Recent research from payment solutions company TSYS, 2016 UK m-payment and P2P payment consumer study
, highlighted a significant increase in mobile banking adoption in the UK last year, to 67%, from 58% in 2015. Furthermore, the research finds that 68% of people in the UK are likely to use mobile payments for in-store purchases within the next two years. Banking organisations worldwide have responded to this demand, injecting considerable investment into smartphone technology.
Santander made headlines recently following the launch of its revamped mobile banking app, featuring a new voice command feature. The bank is the first to offer this service, which will allow customers to “make payments, check their balance, find out how much they've spent and report a lost card just by using their voice”, writes This is Money
’s Lee Boyce.
This is the latest in a string of mobile technology developments. The State Bank of India (SBI) recently announced
plans to launch its own digital bank in the next three to six months – all transactions via the SBI Digi Bank will be carried out with the help of apps, internet and mobile banking – while London-based digital banking service Monese has reportedly
raised $10m to help expand its offering, which allows users to instantly open a current account using a mobile app, to mainland Europe.
The new Santander technology, which differs from voice biometrics – where users “access their accounts by using their voice as a password” – is still under development, Boyce notes. While the service is available for iPhone users signed up to the SmartBank app, it has not yet been developed for the Android market. However, according to Ed Metzger, head of technology innovation at Santander, it “has huge potential to become an integral part of the future banking experience” and could redefine “how customers choose to manage their money”.
This is Money article
Smartphones are making waves in other banking applications too. US firms are jumping onto the card-free bandwagon, this time to improve the ATM experience. “Customers who don’t want to fumble around in their wallet for their ATM card – or who have misplaced it for the umpteenth time – will soon be able to unlock cash dispensers’ coffers by using their phone,” says The New York Times
’ Stacy Cowley. The majority of US banks are using, or developing, near-field communications (NFC) technology for these applications – a chip already included in most modern smartphones for mobile payment purposes, such as Apple Pay.
of millennials would swap banks for a better technology platform solution
JPMorgan Chase has already activated cardless technology on hundreds of ATM machines in four “test cities” – including Miami and San Francisco. According to Cowley, 6,000 more of these machines have been upgraded and are ready for use. Other organisations, including Bank of America and Wells Fargo, are planning to introduce similar “cardless options” on all of their ATM machines by the year-end. However, over in Europe, the Czech Republic’s Air Bank is also piloting a new contactless ATM machine
– the CS 2020 – in partnership with connected commerce firm Diebold Nixdorf. The technology enables consumers to withdraw money by tapping an NFC-enabled card, stick or sticker, stuck onto a smartphone, onto a card reader and entering a PIN.
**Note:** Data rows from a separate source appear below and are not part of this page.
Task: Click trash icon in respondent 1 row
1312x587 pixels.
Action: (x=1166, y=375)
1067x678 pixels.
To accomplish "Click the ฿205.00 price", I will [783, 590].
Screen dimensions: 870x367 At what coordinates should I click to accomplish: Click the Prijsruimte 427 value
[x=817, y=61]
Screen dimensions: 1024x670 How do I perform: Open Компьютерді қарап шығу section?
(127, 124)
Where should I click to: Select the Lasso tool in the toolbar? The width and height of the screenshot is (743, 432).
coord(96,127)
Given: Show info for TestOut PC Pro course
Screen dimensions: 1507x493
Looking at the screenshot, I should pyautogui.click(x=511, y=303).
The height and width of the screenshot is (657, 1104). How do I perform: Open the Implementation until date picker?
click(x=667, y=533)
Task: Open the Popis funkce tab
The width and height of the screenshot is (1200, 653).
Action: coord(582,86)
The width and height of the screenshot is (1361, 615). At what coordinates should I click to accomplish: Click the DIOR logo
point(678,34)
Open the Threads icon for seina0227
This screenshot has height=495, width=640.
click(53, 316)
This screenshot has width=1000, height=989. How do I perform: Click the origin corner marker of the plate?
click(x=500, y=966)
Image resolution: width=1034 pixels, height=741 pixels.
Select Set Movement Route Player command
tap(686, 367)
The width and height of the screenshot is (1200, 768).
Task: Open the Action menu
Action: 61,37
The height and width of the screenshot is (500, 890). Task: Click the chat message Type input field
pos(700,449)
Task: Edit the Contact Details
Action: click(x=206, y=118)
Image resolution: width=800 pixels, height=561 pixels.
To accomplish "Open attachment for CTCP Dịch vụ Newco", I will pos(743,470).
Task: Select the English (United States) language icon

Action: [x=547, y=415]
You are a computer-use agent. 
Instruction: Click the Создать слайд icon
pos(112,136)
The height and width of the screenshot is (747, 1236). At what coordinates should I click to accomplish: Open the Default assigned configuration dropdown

Approximately 2.5% of the 425,000 ATMs in the US are currently set up for cardless access, according to Crone Consulting research, cited in The New York Times
article. This is expected to rise to 25% by autumn. The company’s CEO and founder Richard Crone believes the biggest prospect for cardless access will be the expansion beyond traditional bank accounts to financial services in general. “Think of things that don’t have cards issued against them, like money market accounts or Venmo. Unlocking cash access to those accounts would be a really big deal,” he says.
The New York Times article
Responding to digital demand
The demand for digital services is high, but no more so when it comes to the younger generation – and banks are being forced to respond more quickly and innovatively than ever before. Writing for The Huffington Post UK
, Mark Grainger, vice president of European sales at Engage Hub, notes that 57% of millennials would swap banks for a better technology platform solution. “With so much choice now on offer, customers will easily go elsewhere – to digital-first challenger banks or fintech start-ups – if they do not get the level of service they expect,” he says.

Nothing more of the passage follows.